Since the Apple Watch is the company's first new product since Apple introduced the iPad in 2010, there will naturally be significant interest in how well the new device is selling when the company reports its fiscal third-quarter earnings after today's close. Apple said last year that it would not include unit sales figures in its quarterly report, but that would only fuel investors' hunger for any scrap of relevant information. 

Analysts who cover the company have not been much help, either, with sales forecasts that are all over the map (although several have brought their estimates down over the past several weeks). Prior to the launch, Goldman Sachs was forecasting 2015 sales of 7.7 million units sold in 2015, while Jefferies was looking for some 16 million. The truth is that estimating sales is very difficult, even for mature products. 

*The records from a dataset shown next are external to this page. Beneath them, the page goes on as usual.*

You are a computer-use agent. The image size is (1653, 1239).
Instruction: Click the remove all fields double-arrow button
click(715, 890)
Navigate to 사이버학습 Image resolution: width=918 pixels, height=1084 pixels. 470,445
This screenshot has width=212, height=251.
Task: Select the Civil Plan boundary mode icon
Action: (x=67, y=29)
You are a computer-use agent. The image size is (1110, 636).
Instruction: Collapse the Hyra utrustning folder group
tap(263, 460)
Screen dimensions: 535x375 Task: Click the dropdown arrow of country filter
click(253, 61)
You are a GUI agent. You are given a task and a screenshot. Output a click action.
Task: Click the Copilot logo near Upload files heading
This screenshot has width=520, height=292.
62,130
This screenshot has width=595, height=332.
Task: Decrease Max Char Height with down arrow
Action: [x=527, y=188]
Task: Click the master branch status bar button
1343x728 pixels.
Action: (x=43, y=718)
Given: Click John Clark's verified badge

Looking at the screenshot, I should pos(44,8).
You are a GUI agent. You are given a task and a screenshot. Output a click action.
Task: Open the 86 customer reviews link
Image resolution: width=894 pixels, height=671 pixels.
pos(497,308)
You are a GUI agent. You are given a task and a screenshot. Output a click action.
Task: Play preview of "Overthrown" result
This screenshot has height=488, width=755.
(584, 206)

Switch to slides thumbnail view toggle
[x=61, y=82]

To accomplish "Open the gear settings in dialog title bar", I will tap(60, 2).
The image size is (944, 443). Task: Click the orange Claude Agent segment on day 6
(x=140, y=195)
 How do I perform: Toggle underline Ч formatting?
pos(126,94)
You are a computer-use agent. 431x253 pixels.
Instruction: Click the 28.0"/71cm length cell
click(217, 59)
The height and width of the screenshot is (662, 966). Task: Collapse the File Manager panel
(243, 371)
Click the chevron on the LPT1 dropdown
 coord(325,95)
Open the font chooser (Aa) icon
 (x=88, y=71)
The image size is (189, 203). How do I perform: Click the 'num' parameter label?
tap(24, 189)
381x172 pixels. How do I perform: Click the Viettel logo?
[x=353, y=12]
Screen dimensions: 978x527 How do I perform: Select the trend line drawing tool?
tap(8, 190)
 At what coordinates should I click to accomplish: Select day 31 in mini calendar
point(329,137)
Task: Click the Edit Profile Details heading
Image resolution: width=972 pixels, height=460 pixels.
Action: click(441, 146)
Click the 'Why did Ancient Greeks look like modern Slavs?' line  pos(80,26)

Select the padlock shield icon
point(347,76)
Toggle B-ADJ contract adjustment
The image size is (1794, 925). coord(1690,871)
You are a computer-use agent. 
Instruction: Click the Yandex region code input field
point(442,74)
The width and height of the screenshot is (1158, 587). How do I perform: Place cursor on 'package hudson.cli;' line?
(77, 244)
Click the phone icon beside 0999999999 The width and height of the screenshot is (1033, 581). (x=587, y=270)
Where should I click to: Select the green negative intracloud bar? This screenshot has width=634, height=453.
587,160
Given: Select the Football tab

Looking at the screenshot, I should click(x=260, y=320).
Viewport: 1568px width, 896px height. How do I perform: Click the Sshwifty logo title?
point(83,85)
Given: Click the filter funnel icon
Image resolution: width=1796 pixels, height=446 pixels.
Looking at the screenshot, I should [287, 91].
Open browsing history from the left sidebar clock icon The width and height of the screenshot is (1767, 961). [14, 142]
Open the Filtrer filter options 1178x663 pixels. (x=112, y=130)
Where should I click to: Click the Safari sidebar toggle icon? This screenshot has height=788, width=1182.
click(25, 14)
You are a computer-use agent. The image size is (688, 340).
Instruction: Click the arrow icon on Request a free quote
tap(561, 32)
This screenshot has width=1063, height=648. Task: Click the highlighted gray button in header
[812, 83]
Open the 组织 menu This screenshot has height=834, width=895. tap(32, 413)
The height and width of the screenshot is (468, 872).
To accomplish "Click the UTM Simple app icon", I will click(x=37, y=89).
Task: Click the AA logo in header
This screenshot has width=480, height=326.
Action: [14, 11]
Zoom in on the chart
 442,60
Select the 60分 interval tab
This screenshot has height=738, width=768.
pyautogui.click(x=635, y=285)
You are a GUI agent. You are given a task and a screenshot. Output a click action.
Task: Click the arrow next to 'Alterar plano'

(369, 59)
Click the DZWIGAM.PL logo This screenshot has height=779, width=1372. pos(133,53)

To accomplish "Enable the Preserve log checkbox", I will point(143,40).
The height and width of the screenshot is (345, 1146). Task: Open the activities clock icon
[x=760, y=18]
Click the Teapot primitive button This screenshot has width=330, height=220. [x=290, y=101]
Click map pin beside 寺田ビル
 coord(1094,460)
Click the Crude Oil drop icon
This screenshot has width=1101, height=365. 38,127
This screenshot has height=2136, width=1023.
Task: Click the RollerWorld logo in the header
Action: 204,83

I think investors with a short attention span may well overestimate the significance they assign to any discussion of the Apple Watch this afternoon. Let's place it in some context: 

First, the watch went on sale online on April 24 and in stores on June 26, so any data we obtain will relate to less than half a quarter's worth of activity. It's already clear that the watch won't compare to the iPad or the iPhone in terms of initial success, but, given the nature of the product (and, if we're begin honest, the way in which it was rolled out -- rather clumsily), no one anticipated anything different. 

To be frank, I don't see consider that smartwatches are a fully fledged, separate product category -- not in their current incarnation, at any rate. The Apple Watch, for example, seems like an adjunct device to the iPhone: a peripheral. As Macworld remarked back in May, "Smart as the Apple Watch is, it's still dependent on your smartphone for a number of its most common features, most notably anything that requires access to the Internet or pulls data from apps on your phone."

Bottom line: The addressable market for the Apple Watch isn't anywhere near as large as that for the iPad or iPhone. So, by Apple's exalted standards, the launch may be a failure, but don't be fooled: It's already the most successful smartwatch out there, and by a wide margin. Given that this is the product's first iteration, the jury is still out on its place in the Apple ecosystem and its ultimate commercial potential -- and this is coming from someone who was/is a bit skeptical regarding the entire concept of a smartwatch.